Firenze, 15 luglio 2013 - Gli insulti di carattere razzista rivelano sempre una “inequivoca volontà di discriminare la vittima del reato” e per questo, in casi del genere, va sempre contestata l’aggravante della discriminazione e dell’odio razziale prevista dalla legge Mancino. Lo afferma la quinta sezione penale della Cassazione, confermando gli arresti domiciliari disposti dal tribunale del riesame di Firenze nei confronti di un 27enne accusato di lesioni personali aggravate dalla finalità di odio razziale commesse nel corso di un'aggressione ai danni di due cittadini extracomunitari di origine magrebina.
L'uomo si era difeso lamentando l'insussistenza dell'aggravante contestata: nel suo ricorso, rilevava che non vi erano elementi "in grado di comprovare che l'aggressione fosse stata perpetrata per finalita' di discriminazione", poiche' gli "epiteti dispregiativi della razza delle persone offese" ("Sporco negro", "St...o negro", pronunciate, secondo l'accusa, durante l'aggressione) fossero in realta' "generici insulti". La quinta sezione penale della Suprema Corte, invece, con una sentenza depositata oggi, rileva che "qualora l'agente nel commettere il reato scelga consapevolmente modalità fondate sul disprezzo razziale deve ritenersi che lo stesso persegua la finalità che caratterizza l'aggravante in questione a prescindere dal movente che ha innescato la condotta e che può essere anche di tutt'altra natura". Dunque, secondo i supremigiudici "l'aggravante sussiste allorquando risulti che il reato sia stato oggettivamente strumentalizzato all'odio o alla discriminazione razziale".

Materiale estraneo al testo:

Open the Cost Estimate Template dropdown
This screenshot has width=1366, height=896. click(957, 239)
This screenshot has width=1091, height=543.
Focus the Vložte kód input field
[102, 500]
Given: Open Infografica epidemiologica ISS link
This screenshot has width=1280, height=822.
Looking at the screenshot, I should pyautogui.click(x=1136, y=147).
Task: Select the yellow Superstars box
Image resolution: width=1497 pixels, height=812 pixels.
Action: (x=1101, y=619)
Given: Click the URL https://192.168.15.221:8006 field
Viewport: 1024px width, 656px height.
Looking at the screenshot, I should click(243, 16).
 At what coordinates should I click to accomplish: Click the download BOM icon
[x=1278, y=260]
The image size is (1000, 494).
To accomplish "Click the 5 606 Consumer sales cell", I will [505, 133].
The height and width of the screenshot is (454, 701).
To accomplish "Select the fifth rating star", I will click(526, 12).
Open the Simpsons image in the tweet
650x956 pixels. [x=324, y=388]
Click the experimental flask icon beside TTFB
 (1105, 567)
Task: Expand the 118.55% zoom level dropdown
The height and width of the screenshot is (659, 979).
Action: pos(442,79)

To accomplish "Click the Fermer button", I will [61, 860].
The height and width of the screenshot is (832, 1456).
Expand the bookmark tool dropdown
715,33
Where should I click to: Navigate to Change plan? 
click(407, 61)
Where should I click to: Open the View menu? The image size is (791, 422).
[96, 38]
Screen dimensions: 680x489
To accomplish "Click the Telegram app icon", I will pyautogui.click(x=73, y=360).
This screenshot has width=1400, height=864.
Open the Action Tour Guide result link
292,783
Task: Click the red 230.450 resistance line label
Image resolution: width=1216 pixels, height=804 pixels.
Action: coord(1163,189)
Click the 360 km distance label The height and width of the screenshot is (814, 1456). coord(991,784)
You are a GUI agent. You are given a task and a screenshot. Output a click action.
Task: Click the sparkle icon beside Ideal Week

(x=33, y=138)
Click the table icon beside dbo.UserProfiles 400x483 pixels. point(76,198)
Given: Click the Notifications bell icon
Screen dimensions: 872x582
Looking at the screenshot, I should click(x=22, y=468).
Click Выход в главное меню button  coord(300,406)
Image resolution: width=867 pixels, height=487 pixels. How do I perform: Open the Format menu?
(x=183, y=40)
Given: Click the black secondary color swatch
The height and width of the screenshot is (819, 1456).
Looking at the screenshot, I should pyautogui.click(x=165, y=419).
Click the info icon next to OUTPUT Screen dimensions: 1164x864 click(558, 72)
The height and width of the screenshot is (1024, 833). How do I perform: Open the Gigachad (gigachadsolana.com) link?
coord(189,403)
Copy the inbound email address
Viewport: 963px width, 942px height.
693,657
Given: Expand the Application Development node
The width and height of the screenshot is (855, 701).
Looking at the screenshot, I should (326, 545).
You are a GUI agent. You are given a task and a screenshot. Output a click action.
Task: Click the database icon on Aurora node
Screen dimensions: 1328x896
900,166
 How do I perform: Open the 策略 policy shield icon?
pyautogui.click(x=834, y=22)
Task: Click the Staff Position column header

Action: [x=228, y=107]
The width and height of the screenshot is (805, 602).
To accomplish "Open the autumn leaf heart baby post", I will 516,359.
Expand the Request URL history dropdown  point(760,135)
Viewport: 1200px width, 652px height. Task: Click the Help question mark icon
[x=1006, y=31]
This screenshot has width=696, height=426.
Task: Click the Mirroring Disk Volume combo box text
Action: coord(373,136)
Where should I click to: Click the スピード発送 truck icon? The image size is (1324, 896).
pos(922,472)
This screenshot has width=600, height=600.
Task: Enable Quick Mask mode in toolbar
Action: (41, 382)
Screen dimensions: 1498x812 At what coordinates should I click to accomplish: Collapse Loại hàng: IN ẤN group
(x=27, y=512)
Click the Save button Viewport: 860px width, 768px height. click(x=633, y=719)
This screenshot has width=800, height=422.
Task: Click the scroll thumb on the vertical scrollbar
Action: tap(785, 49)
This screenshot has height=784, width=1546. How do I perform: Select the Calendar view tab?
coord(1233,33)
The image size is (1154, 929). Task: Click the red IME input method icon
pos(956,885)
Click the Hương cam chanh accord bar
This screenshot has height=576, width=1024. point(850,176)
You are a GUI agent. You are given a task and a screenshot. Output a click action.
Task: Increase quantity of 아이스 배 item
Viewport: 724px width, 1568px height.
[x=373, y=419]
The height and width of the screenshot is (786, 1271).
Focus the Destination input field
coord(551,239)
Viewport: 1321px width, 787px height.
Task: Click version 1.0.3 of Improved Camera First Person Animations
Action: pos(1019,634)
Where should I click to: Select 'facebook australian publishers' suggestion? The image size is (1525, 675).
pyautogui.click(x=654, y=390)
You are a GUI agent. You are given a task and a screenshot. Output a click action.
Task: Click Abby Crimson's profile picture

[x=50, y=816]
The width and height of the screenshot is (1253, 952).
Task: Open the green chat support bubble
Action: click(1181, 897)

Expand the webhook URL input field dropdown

L'aggravante prevista dalla legge Mancino, infatti, "è configurabile quando essa si rapporti ad un pregiudizio manifesto di inferiorità di una sola razza, quando cioè, si spiega nella sentenza - l'azione si manifesti come consapevole esteriorizzazione, immediatamente percepibile, nel contesto in cui e' maturata, avuto anche riguardo al comune sentire, di un sentimento di avversione o di discriminazione fondato sulla razza, l'origine etnica o il colore e cioè di un sentimento immediatamente percepibile come connaturato all'esclusione di condizioni di parita'". Nel caso in esame, dunque, "il ricorso a frasi come 'Sporco negro' o 'St...o negro', con cui l'indagato e il suo complice avrebbero accompagnato la condotta violenta addebitatagli, al di là dell'intrinseco carattere ingiurioso che le medesime frasi assumono - conclude la Cassazione - denota l'orientamento razziale dell'aggressione e ovviamente della connessa ingiuria". Nell'ordinanza cautelare, ricordano gli 'ermellini', si evidenzia che "la stessa aggressione fosse stata promossa con il chiaro intento di allontanare dalla zona i cittadini extracomunitari che vi soggiornavano proprio in ragione della loro identita' razziale".